--- Data excerpts ---
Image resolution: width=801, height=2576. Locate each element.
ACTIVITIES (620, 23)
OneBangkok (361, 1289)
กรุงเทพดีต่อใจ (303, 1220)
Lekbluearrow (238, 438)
---
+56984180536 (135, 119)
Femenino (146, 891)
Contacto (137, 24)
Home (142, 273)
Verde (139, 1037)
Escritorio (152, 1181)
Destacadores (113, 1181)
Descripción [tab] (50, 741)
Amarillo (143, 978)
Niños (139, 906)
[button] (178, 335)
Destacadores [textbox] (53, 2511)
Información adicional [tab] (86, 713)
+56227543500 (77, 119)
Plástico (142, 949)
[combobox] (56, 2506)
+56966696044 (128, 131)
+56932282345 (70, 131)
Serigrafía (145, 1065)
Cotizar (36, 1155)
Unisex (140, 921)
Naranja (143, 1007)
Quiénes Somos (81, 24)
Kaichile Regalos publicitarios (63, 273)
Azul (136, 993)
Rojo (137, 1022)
---
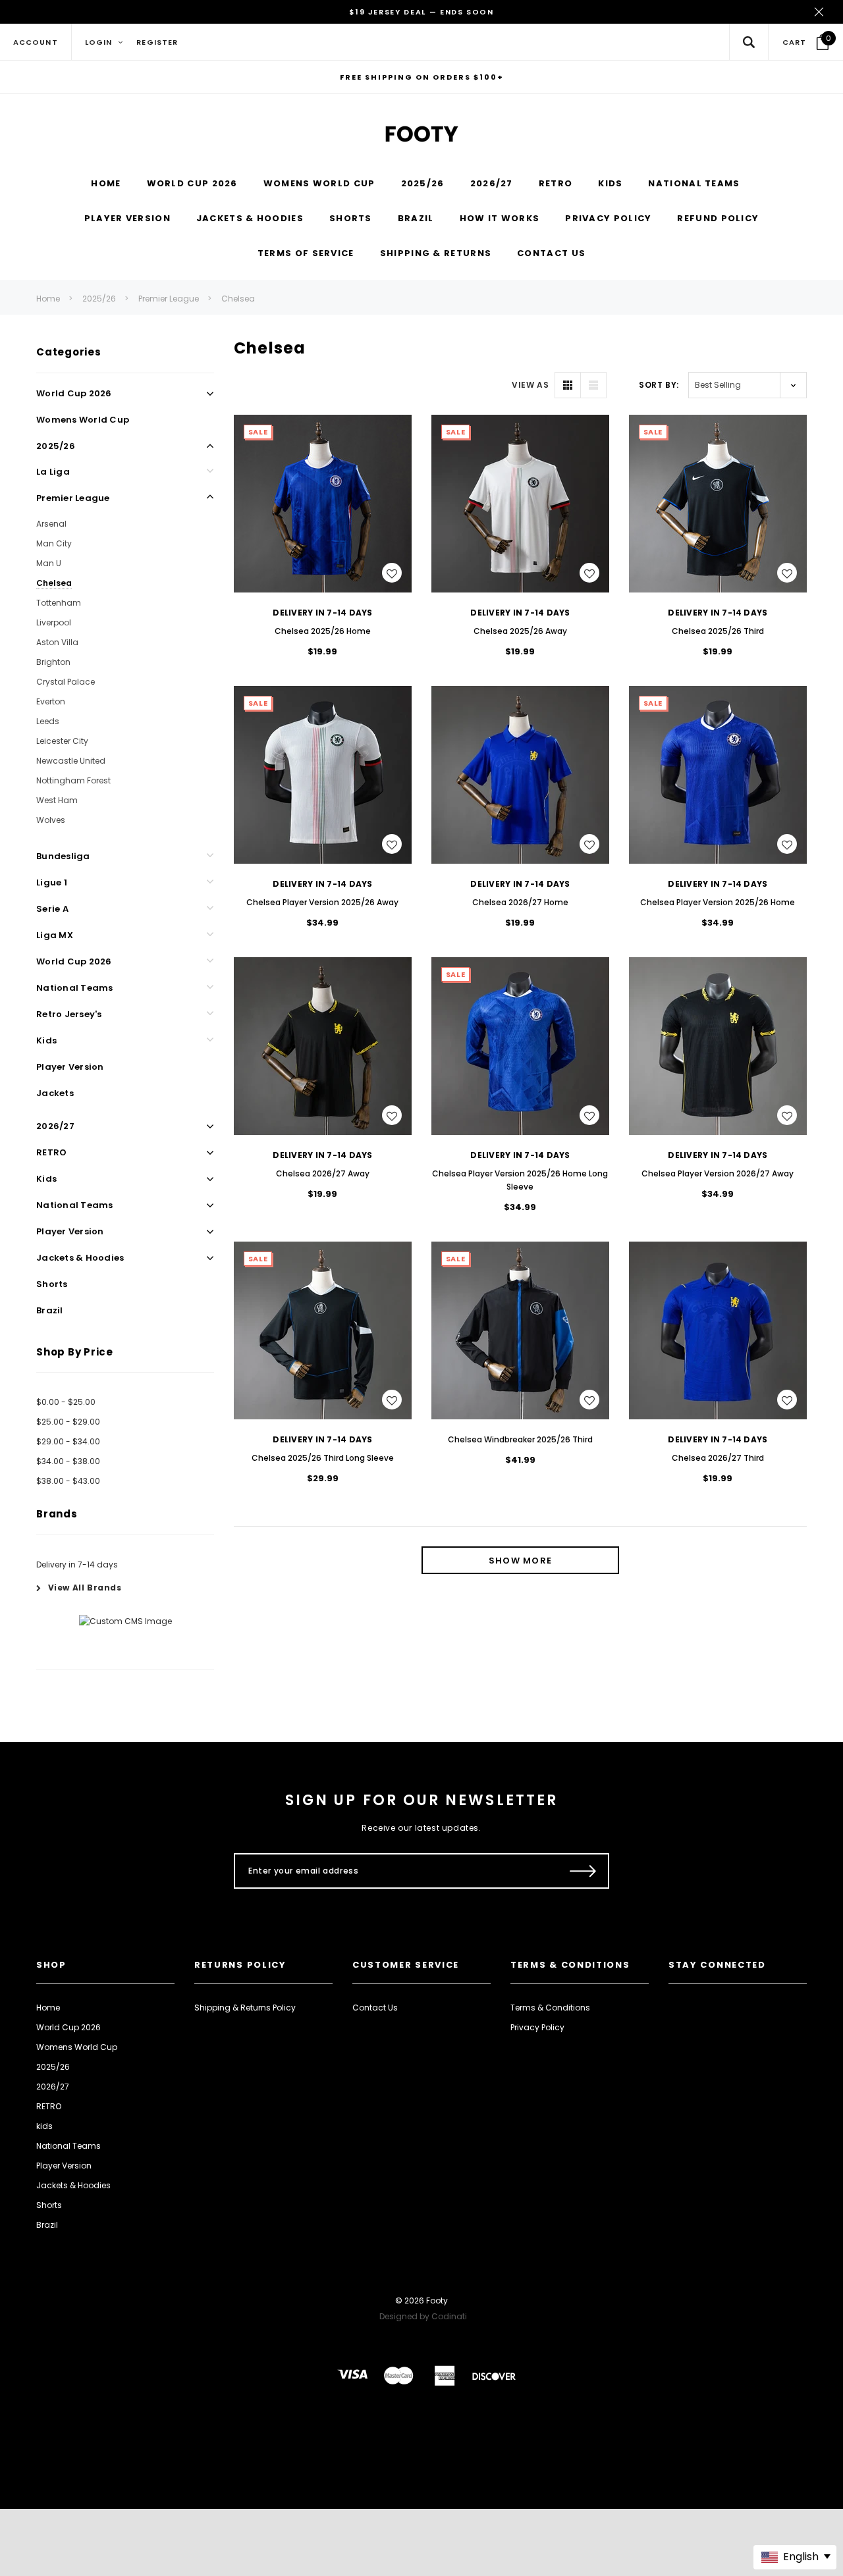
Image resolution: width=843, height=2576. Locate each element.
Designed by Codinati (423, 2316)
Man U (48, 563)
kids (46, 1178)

--- Task item ---
Begin at the line that has "Destacadores [textbox] (53, 2511)" in the entries above; stop after the line that has "Rojo (137, 1022)". Transcribe exactly those lines and no others.

--- Result of this task ---
Destacadores [textbox] (53, 2511)
Información adicional [tab] (86, 713)
+56227543500 (77, 119)
Plástico (142, 949)
[combobox] (56, 2506)
+56966696044 (128, 131)
+56932282345 (70, 131)
Serigrafía (145, 1065)
Cotizar (36, 1155)
Unisex (140, 921)
Naranja (143, 1007)
Quiénes Somos (81, 24)
Kaichile Regalos publicitarios (63, 273)
Azul (136, 993)
Rojo (137, 1022)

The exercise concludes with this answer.